The fiction of sentencing on creation, and why the model is broken.

It think “sentencing on creation” creates a problem for records management. It creates a fiction that a sentence is applied that we can actually follow through on. The end result is quite different, and the economics of sentencing don’t change – and the economics of storage have, so sentencing has to as well.

The idea of sentencing on creation is fairly simple.

We apply sentences when a file is created based on the function and activity.

This means sentencing on creation is actually a prediction about what the file content will be.

And we know the prediction isn’t accurate.

So when we actually come to the point where we need to destroy, we can’t rely on the sentence, and we don’t press the button.
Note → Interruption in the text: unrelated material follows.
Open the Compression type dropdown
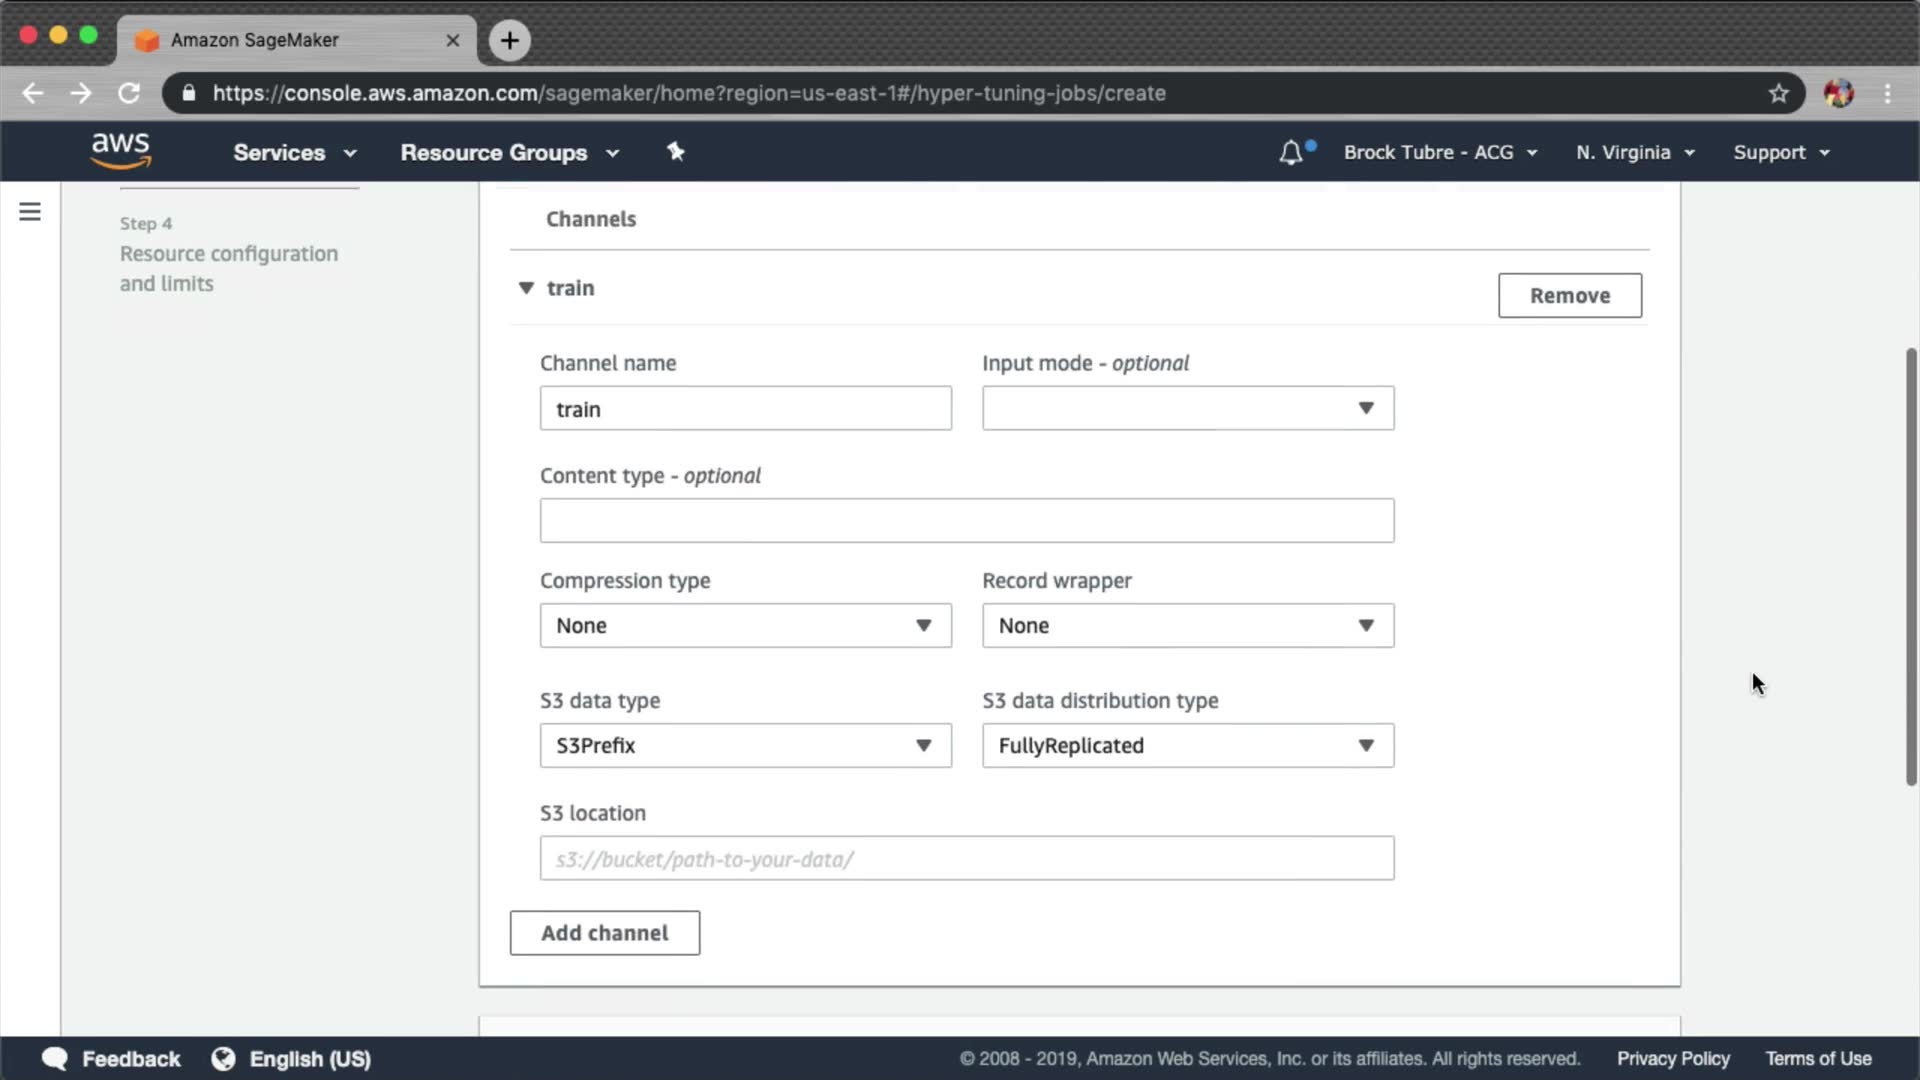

So if we end up destroying anything, it’s because we’ve sentenced at the content level.

In a paper world, there was a business case and it made sense to spend time appraising content for destruction or archival.

In the electronic world, that business case just doesn’t exist.
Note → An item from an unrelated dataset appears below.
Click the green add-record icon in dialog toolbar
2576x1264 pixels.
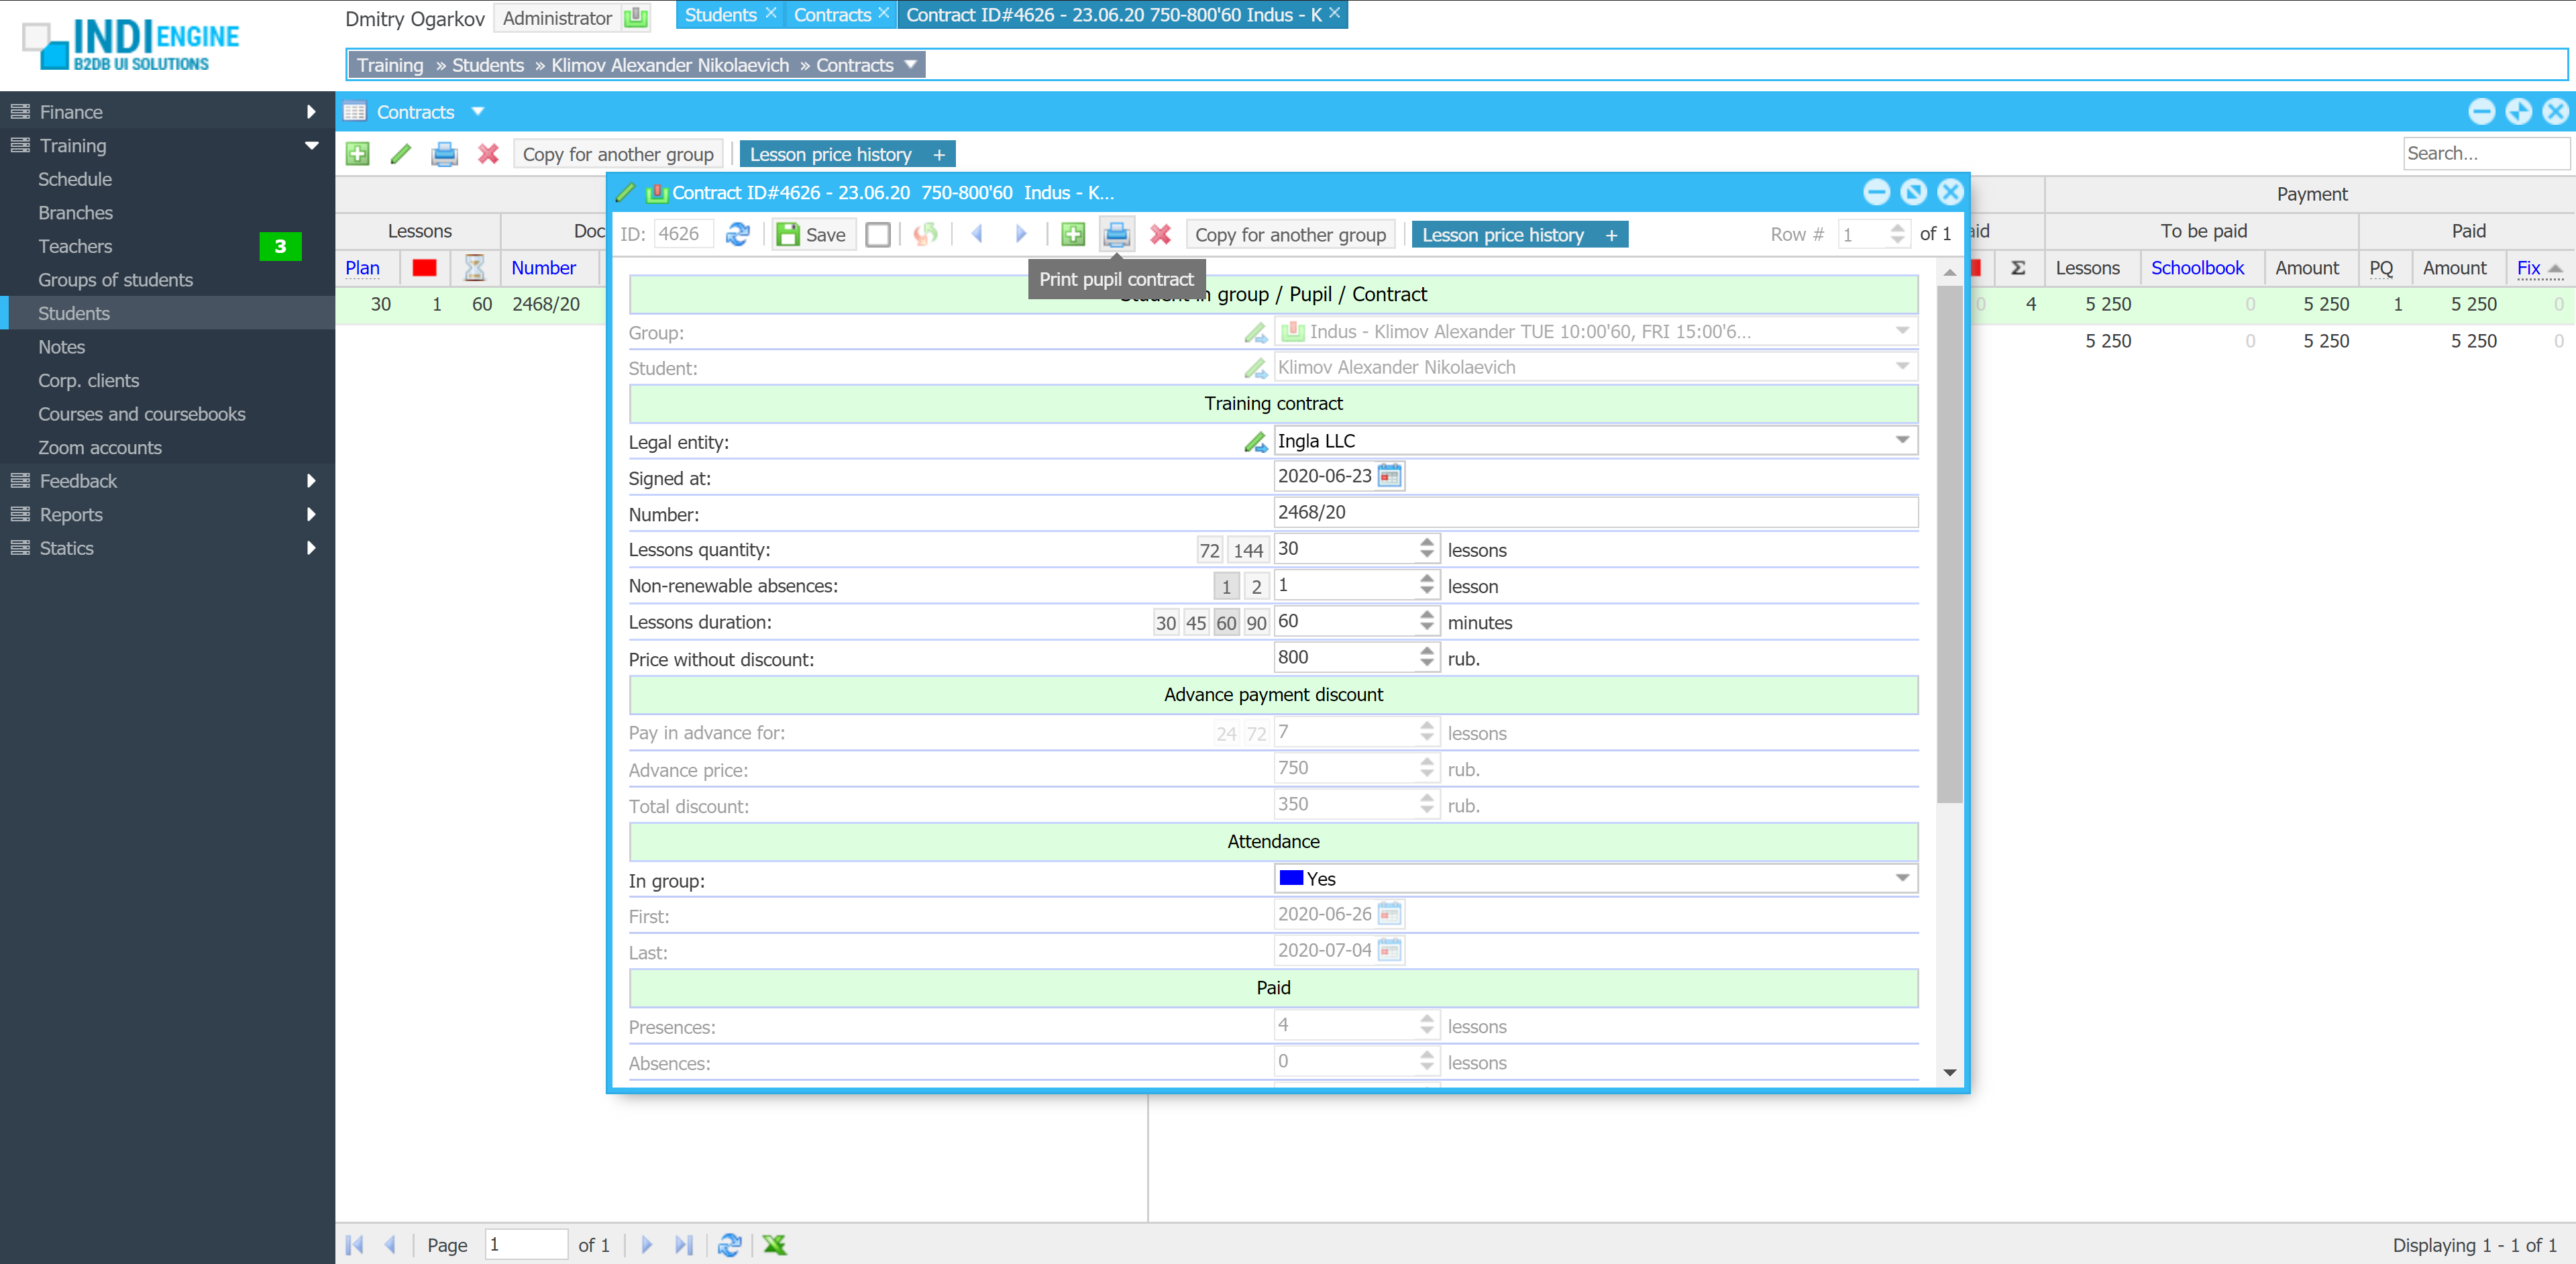pyautogui.click(x=1072, y=234)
The hundred year cost of storing a document is below the cost of getting an appropriately skilled person to sentence it.

So we don’t do it.

Ultimately, the economics of sentencing and retention have to change if we’re going to keep doing it.

It’s already changing for consumer focused organisations with the consumer data right.

Outside that though, I have had many conversations with regulated organisations that have previously had destruction programs, but are now questioning whether they need to. They know that they can stay in compliance with the law as it stands by retaining indefinitely.

When I discuss this with people in the community, the conversation naturally switches to risks associated with retention. So far though, they’re fairly toothless in Australia. They’re also set to remain fairly toothless outside of a few consumer focused areas.

One of two things needs to happen.

We either need to rethink the model of retention and destruction altogether, or the economics needs to improve.

I think a foundational re-thinking is necessary.

When retention rules were established, the focus was very much on ensuring that evidence was retained for a suitable period. It’s understandable because it’s cheaper and easier to throw paper in a bin than to hire a team of people to catalogue and manage it. The economics of retaining were very much in favour of destruction.

The economics of storage have improved dramatically though, and are improving still. While the costs of sentencing have dropped marginally because there is less manual handling, in the end, there is still a person appraising a document.

Fundamentally, I think that at an organisational level, we all need to recognise that sentencing is an economically heavy activity, and reserve it for classes of record that are actually high risk.

Without a rethink, there are only really two viable options to continue destruction practices:

  1. Apply a “legal fiction” that the content reflects the file sentence – and hit destroy.
  2. Use technology to bring down the cost of sentencing at the content level to a point at which it becomes feasible.